Requirement — The required answer is each line in the entries below where "computer" occurs.

Available data —

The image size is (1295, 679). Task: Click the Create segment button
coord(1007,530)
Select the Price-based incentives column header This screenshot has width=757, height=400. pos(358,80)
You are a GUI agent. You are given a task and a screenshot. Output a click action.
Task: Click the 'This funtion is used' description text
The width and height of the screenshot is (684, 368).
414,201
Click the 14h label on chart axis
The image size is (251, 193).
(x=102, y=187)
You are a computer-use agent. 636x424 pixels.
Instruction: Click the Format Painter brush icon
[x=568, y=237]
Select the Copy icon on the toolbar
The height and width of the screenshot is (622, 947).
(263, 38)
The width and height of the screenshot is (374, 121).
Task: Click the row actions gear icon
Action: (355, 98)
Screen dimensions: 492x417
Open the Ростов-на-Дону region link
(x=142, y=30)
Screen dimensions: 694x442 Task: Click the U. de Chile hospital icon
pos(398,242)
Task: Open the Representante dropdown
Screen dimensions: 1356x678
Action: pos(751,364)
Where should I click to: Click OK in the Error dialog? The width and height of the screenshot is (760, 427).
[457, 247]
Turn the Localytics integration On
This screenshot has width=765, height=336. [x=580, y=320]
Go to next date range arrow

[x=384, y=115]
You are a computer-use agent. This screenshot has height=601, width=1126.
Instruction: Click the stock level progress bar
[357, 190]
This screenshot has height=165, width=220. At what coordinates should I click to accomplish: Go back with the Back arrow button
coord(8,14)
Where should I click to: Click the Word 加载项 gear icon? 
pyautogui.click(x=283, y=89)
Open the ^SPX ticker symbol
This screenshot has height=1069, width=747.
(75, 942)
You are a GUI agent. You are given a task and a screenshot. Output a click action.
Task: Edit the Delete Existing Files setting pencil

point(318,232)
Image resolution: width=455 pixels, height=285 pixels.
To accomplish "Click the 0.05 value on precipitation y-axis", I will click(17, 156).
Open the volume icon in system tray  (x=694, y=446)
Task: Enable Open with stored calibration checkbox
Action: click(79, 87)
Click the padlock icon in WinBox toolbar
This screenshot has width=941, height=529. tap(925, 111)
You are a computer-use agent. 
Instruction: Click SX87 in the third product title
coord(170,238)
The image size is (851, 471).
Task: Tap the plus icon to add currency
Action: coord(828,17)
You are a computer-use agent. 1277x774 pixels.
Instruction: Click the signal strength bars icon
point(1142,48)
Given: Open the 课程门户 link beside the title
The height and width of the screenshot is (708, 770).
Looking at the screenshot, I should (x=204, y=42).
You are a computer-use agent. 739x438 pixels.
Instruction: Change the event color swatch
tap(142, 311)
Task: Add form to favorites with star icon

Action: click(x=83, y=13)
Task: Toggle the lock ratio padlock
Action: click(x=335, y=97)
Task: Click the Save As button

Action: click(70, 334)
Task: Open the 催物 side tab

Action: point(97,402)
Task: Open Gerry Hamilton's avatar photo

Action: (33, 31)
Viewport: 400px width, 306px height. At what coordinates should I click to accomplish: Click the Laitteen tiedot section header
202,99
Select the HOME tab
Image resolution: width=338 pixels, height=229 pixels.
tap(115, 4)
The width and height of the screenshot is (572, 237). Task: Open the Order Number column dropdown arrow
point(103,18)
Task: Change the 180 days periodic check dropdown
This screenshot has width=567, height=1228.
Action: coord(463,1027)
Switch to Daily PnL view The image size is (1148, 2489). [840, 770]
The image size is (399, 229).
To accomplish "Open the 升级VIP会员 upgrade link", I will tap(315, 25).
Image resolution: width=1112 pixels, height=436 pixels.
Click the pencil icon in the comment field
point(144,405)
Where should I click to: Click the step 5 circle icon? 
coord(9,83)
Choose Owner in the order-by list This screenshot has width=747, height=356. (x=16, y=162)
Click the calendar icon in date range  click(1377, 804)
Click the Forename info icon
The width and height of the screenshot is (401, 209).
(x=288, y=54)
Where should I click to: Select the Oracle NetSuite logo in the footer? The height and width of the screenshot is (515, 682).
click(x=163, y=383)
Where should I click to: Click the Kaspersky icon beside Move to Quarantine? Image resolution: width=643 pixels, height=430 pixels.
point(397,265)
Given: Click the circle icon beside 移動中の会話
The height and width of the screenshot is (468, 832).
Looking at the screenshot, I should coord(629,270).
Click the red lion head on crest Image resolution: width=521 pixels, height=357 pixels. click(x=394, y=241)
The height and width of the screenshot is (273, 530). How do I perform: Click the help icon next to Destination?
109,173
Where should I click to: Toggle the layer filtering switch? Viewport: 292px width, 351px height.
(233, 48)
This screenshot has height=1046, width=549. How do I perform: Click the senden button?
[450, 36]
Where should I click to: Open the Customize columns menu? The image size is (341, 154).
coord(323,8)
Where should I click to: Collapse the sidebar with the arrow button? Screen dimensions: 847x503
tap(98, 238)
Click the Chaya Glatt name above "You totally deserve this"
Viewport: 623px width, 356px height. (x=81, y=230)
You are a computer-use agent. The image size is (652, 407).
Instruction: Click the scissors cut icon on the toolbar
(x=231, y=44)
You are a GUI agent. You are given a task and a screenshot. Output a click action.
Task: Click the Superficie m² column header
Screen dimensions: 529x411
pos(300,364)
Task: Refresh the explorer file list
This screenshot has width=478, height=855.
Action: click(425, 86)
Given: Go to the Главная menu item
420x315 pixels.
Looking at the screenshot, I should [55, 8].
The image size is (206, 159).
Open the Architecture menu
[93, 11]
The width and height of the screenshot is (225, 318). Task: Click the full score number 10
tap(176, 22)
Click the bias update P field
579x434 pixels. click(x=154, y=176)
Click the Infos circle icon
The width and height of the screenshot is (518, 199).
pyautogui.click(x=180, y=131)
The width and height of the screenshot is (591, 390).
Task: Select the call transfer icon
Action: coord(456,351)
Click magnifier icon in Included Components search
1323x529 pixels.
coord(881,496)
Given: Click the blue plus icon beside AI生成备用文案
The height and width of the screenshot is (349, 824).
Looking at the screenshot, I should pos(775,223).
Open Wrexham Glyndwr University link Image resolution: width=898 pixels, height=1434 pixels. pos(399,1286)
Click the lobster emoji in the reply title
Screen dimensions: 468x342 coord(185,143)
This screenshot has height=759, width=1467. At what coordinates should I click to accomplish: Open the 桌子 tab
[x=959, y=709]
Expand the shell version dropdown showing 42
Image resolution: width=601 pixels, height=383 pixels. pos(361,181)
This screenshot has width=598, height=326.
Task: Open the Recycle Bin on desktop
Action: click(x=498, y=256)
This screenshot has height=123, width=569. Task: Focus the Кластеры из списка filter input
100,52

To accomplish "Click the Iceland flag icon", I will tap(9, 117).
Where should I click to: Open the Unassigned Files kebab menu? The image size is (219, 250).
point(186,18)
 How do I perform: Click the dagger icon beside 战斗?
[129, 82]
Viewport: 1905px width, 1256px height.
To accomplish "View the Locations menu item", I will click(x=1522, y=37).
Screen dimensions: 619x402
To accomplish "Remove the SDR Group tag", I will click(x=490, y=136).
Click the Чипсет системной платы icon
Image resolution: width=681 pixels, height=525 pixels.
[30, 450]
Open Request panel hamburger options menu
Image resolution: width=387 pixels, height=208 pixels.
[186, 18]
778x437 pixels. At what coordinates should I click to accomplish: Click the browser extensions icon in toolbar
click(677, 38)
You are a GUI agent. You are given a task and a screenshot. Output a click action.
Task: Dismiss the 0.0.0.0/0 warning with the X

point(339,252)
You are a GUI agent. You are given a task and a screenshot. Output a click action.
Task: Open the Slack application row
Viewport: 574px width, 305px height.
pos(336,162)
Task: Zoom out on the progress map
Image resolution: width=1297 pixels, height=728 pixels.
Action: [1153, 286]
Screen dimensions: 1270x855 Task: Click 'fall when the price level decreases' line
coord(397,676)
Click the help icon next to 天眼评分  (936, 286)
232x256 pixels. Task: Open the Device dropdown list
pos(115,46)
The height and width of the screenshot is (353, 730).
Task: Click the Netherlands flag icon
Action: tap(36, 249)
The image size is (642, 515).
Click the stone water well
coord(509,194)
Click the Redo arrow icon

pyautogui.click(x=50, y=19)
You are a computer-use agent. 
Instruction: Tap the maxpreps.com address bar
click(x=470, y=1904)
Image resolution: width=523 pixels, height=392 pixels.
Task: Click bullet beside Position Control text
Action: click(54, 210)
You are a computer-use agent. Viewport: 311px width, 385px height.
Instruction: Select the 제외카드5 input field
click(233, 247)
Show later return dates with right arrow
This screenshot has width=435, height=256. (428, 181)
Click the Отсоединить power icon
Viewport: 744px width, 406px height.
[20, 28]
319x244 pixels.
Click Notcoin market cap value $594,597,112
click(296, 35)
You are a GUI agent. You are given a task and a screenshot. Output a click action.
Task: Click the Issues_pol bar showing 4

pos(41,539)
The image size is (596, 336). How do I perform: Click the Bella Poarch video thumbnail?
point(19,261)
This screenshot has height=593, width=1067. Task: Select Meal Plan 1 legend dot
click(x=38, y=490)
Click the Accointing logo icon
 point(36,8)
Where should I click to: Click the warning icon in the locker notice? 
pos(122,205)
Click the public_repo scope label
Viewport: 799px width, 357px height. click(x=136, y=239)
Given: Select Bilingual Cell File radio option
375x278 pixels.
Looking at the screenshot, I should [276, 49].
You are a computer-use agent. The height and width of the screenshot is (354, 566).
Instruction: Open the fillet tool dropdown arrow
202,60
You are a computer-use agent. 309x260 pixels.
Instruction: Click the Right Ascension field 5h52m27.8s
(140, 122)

Task solution —
You are a computer-use agent. 636x424 pixels.
You are a computer-use agent. This screenshot has height=601, width=1126.
You are a computer-use agent. 
You are a computer-use agent. 1277x774 pixels.
You are a computer-use agent. 739x438 pixels.
You are a computer-use agent. The image size is (652, 407).
You are a computer-use agent. 
You are a computer-use agent. Viewport: 311px width, 385px height.
You are a computer-use agent. The height and width of the screenshot is (354, 566).
You are a computer-use agent. 309x260 pixels.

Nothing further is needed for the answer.